// shared: regression & classification

Regularized Regression Algorithms

There are many modern regression approaches that can be used rather than the classic Linear or Logistic Regression. As discussed in Linear Regression, we use the Ordinary Least Squares (OLS) method to estimate the unknown parameters in the linear regression model; however, this is a very old method, and more modern and sophisticated methods, such as regularization methods, can be used for building linear and logistic models.

It is important to understand from the beginning that regularization methods do not improve the process of learning these parameters, but rather help with the generalization part (i.e. help increase the accuracy of the model when working with unseen data), which they do by penalizing the complexity of the model (complexity is caused by overfitting, where the model ‘memorizes’ the patterns in the data too much and makes assumptions when there are none).

Thus, to keep the model away from including noise and other peculiarities during generalization, regularized regression models can be used. The single biggest reason for a model to get very complex is its reliance on too many features, and to deal with data that is in very high dimensions, such advanced regression models can be used.

Limitations of OLS

The standard formula of a simple linear regression model is Y = B0 + B1X1 + E, where B0 is the intercept, X1 is the independent variable, B1 is the coefficient, and E is the error term. By using this equation we get Y, which is our predicted value, and using Y we get to know E, which is the value that needs to be corrected for the prediction error between the observed and predicted value. This error term is very important, as every predicted value will not be correct and will be different from the actual value, and the error term is used to correct this difference. This is where OLS comes in, as it tries to minimize this difference, which it does by finding the regression line that minimizes this error (the software tries various regression lines in the backend and finally selects the regression line that gives the least sum of squared error, i.e. the difference between predicted and observed values).

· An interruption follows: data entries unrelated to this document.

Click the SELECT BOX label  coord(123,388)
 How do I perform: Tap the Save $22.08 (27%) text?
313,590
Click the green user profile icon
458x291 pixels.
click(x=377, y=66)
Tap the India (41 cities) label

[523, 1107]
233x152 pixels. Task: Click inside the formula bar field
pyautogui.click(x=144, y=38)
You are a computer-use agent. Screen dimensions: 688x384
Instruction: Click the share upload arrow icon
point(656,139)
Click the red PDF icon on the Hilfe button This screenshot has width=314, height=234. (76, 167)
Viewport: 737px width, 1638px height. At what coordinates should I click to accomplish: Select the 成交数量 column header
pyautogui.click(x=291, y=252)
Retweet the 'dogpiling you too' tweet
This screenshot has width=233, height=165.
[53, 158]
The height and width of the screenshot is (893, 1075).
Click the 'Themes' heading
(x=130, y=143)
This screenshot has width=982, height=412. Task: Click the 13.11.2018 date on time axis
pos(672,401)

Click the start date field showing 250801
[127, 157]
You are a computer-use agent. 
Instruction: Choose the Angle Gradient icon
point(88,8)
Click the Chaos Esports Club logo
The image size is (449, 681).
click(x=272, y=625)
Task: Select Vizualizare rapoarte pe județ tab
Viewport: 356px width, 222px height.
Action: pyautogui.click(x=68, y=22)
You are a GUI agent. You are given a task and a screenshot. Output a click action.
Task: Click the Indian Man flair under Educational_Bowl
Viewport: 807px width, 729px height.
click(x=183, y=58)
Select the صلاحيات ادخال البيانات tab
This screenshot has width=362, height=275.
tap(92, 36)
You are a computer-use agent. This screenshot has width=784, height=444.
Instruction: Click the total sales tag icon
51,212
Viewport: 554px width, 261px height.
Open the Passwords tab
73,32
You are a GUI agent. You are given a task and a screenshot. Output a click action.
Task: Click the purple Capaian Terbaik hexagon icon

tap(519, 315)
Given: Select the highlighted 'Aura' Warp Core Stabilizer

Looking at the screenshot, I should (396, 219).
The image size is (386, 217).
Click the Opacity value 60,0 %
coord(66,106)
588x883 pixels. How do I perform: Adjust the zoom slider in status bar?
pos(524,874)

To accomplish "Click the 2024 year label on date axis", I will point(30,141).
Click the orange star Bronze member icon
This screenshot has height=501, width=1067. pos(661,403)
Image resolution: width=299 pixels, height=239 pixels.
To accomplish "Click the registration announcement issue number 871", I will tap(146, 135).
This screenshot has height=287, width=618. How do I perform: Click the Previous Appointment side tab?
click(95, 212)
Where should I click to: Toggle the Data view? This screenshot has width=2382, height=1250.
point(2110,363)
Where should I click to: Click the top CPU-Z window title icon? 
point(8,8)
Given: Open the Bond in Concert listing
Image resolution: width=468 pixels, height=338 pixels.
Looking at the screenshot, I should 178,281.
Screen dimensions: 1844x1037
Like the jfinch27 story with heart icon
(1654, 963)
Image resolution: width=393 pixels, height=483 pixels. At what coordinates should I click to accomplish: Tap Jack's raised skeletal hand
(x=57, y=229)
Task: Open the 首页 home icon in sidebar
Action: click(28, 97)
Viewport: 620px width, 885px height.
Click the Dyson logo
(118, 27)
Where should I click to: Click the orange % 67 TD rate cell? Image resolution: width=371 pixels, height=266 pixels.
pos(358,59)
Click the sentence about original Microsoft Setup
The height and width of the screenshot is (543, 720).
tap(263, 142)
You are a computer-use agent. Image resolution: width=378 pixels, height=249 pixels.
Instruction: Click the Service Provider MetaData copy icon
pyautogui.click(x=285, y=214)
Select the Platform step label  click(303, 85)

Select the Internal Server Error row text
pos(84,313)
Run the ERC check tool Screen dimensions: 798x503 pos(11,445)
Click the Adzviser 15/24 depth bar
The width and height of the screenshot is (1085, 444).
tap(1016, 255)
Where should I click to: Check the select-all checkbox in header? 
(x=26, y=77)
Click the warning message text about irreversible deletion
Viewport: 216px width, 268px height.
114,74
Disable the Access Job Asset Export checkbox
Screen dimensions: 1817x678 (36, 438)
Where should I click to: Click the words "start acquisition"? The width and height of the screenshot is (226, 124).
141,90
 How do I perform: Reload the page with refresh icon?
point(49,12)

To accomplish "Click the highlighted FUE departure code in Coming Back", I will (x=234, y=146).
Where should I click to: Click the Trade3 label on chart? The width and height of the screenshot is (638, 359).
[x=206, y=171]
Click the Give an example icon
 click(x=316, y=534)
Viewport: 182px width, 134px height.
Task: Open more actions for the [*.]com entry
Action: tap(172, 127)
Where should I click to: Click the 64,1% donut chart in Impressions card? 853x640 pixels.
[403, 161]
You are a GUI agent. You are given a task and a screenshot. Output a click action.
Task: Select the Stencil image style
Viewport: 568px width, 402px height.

Several candidate regression lines evaluated against a scatter of data points to find the line with least sum of squared error — When using OLS, the best line is the one that provides the minimum distance between the actual data points and the predicted data points.

Thus, OLS, if calculated visually, is the sum of the distances between each data point and its corresponding predicted data point that lies on the regression line, and the regression line is set where this sum is the minimum.

Till now we have used the sum of squared error to represent the error present in our OLS regression model; however, it is important to further understand this error. Prediction error can be divided into two types: error due to bias, and error due to variance.

To understand these sub-components of error, we have to find the different sources of error. These sources stem from the idea of generalization, which basically involves generalizing based on what we have previously seen onto a new dataset. Thus, when building a model, we don't have one but two goals: how accurate the model is, and how well the model performs on unseen data. Both these concepts are fundamentally opposed to each other, as when we try to increase the model's accuracy, we decrease its generalizing power, and when we try to make the model more ‘generalization friendly’, we lose accuracy.

To put this in context, let us say we have a dataset where the Y variable has two categories: Rich, Poor. We have 100 demographic independent features, ranging from the city they live in to whether they wear spectacles or not. If we were to increase the accuracy of our model, we could literally make our model memorize the patterns in our dataset, which would end up memorizing patterns that, in real life, make no sense in indicating the financial situation of a person, such as whether males have a moustache or not, or their taste preferences, etc. This leads to the problem of overfitting, where we find too many patterns, including matching patterns that exist by chance, perhaps due to noise in the data. Thus, if we have very high complexity, it means we have very high variance.

To improve the situation, let's say we take only one feature. This will lead to very high bias and very low variance, and this will also have its own set of problems, as by having only one feature to generalize from, we make a big assumption about our data. Let's say we generalize our data on the basis of the region of the country; this is a very big assumption, and it will result in very low model accuracy, causing our model to underfit.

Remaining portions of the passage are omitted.